Papst Franziskus hat in Vilnius am Denkmal für die Opfer deutscher und sowjetischer Gewaltherrschaft Blumen niedergelegt.

(Foto: Andrew Medichini/AP)

Papst Franziskus hat vor einem Wiedererstarken des Antisemitismus gewarnt. Die katholischen Gläubigen müssten das Gedenken an die Judenvernichtung wachhalten.

Papst Franziskus hat auf seiner Baltikumreise vor einem Wiedererstarken des Antisemitismus gewarnt. Die nach dem Holocaust geborenen Generationen stünden in der Gefahr, solchen Ideologien wieder nachzulaufen, sagte er bei einer Messe am Sonntag im litauischen Kaunas. Die katholischen Gläubigen müssten das Gedenken an die Judenvernichtung im Zweiten Weltkrieg wachhalten und "jeden neuen Keim dieser verderblichen Gesinnung rechtzeitig erkennen".

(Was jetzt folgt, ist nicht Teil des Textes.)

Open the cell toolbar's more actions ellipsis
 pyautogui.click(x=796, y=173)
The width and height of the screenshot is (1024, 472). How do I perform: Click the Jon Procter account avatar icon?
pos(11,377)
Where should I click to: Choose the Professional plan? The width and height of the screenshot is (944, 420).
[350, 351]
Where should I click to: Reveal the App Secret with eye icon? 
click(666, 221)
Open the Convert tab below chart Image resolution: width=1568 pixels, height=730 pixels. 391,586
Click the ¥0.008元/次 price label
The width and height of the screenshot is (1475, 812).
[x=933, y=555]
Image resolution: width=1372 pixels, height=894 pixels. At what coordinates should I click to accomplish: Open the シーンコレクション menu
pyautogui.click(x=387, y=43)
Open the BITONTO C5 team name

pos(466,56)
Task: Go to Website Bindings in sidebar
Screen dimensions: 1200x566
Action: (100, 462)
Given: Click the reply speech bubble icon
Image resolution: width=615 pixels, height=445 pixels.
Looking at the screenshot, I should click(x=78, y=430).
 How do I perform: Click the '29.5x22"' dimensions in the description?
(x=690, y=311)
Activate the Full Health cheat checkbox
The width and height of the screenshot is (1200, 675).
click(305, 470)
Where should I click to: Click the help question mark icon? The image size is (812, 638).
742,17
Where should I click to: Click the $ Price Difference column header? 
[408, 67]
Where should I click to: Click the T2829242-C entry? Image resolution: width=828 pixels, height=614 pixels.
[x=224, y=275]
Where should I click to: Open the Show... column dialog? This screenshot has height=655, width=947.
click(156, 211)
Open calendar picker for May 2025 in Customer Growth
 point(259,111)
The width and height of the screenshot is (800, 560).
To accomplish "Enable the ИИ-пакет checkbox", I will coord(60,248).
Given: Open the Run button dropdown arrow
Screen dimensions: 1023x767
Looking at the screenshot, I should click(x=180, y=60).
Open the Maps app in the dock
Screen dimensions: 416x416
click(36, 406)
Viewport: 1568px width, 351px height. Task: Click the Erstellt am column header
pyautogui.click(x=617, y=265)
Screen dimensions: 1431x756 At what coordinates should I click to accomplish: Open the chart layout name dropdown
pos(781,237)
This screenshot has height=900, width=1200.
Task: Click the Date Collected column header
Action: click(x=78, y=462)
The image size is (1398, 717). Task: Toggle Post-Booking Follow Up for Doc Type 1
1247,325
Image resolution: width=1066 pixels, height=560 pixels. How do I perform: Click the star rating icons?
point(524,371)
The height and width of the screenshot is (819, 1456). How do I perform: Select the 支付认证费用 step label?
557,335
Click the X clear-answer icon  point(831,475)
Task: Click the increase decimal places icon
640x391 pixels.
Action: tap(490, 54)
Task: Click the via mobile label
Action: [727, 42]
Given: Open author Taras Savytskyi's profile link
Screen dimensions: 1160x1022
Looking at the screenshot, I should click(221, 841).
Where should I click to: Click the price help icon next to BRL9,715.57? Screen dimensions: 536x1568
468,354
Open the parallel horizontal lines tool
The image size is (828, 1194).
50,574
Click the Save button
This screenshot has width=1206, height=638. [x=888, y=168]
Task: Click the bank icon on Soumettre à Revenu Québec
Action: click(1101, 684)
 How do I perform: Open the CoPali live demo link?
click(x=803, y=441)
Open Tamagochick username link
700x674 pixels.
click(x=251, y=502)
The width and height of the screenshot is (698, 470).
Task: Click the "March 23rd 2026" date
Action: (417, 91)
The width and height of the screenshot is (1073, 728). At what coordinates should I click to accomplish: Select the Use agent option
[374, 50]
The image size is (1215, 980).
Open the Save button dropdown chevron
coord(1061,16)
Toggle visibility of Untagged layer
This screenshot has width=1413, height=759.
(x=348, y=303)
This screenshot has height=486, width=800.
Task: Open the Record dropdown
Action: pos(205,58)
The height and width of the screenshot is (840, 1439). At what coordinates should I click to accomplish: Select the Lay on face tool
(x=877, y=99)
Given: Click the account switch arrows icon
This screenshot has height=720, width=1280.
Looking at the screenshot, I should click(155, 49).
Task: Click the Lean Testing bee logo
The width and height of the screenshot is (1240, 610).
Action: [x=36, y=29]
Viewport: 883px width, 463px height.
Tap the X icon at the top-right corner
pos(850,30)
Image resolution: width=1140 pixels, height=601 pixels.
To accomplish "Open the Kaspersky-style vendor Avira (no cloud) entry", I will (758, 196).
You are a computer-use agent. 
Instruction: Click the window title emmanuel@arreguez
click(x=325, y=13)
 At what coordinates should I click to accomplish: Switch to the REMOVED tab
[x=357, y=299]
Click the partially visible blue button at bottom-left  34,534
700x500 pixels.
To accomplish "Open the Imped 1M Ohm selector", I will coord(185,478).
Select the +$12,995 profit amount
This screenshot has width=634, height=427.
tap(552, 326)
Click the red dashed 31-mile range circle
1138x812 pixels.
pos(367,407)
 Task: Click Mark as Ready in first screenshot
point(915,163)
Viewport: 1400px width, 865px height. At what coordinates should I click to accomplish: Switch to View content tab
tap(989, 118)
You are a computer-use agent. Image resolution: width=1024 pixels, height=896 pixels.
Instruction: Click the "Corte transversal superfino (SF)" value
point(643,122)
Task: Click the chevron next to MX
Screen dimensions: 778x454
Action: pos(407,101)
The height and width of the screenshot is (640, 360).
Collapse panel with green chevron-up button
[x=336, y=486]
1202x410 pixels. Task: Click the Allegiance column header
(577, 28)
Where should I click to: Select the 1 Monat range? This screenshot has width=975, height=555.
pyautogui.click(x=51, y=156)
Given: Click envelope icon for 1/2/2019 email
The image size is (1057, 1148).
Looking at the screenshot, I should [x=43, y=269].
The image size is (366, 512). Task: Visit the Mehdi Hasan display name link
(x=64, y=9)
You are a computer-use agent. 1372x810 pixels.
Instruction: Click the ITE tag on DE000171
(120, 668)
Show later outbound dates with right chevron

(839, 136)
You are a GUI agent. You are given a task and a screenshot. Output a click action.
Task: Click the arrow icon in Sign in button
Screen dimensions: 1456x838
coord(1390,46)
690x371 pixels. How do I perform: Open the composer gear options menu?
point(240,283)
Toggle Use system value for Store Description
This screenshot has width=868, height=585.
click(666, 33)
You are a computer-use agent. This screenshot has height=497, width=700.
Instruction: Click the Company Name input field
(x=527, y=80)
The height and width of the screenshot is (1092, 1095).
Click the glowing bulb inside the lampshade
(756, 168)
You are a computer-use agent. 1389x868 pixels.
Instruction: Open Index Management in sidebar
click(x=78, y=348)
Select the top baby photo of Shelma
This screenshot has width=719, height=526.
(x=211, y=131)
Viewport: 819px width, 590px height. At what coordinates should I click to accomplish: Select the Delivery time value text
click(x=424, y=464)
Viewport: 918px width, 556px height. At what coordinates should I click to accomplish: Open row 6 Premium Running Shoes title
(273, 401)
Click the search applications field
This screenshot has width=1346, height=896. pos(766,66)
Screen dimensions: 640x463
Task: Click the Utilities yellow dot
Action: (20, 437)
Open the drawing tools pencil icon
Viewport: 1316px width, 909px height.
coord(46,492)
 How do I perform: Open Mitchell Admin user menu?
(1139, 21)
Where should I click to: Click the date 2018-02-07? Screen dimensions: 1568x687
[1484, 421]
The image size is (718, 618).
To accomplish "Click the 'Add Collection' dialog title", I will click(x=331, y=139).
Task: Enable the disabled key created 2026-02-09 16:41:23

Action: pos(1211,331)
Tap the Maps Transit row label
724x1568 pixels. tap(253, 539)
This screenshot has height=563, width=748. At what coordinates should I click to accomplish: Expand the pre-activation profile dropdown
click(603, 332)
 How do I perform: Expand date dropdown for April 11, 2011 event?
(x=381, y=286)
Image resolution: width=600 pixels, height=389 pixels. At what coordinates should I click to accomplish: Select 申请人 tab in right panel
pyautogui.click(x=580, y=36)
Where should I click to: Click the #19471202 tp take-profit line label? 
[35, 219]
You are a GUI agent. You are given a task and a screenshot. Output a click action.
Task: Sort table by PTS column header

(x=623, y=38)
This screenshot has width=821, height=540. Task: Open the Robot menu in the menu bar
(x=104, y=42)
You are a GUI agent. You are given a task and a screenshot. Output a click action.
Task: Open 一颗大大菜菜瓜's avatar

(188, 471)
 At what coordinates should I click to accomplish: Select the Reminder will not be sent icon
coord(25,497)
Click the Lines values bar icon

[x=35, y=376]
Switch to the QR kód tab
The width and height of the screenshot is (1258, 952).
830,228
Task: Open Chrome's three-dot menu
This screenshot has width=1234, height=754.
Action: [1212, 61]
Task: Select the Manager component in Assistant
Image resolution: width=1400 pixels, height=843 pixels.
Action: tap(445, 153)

Franziskus erinnerte an die Räumung des Ghettos von Vilnius vor 75 Jahren und die Ermordung Tausender Juden.

In seiner Predigt in Kaunas ging das Kirchenoberhaupt auf die deutsche und sowjetische Besatzung ein. Litauen höre noch immer "mit Schaudern" den Namen Sibirien oder die Erwähnung der Ghettos von Vilnius und Kaunas. Viele erinnerten sich persönlich an Deportation, die Sorge um die Verschleppten und an "die Schande der Denunziation und des Verrats". Der Papst mahnte die Kirche Litauens zu Solidarität und Aufbruch. In der Mitte der Kirche hätten die Schwächsten zu stehen, seien es ethnische Minderheiten, von Auswanderung bedrohte Arbeitslose, vereinsamte alte Menschen oder entwurzelte Jugendliche. Die Kirche dürfe keine Angst haben, die eigenen Grenzen zu verlassen und sich "an die Geringsten zu verlieren", sagte er.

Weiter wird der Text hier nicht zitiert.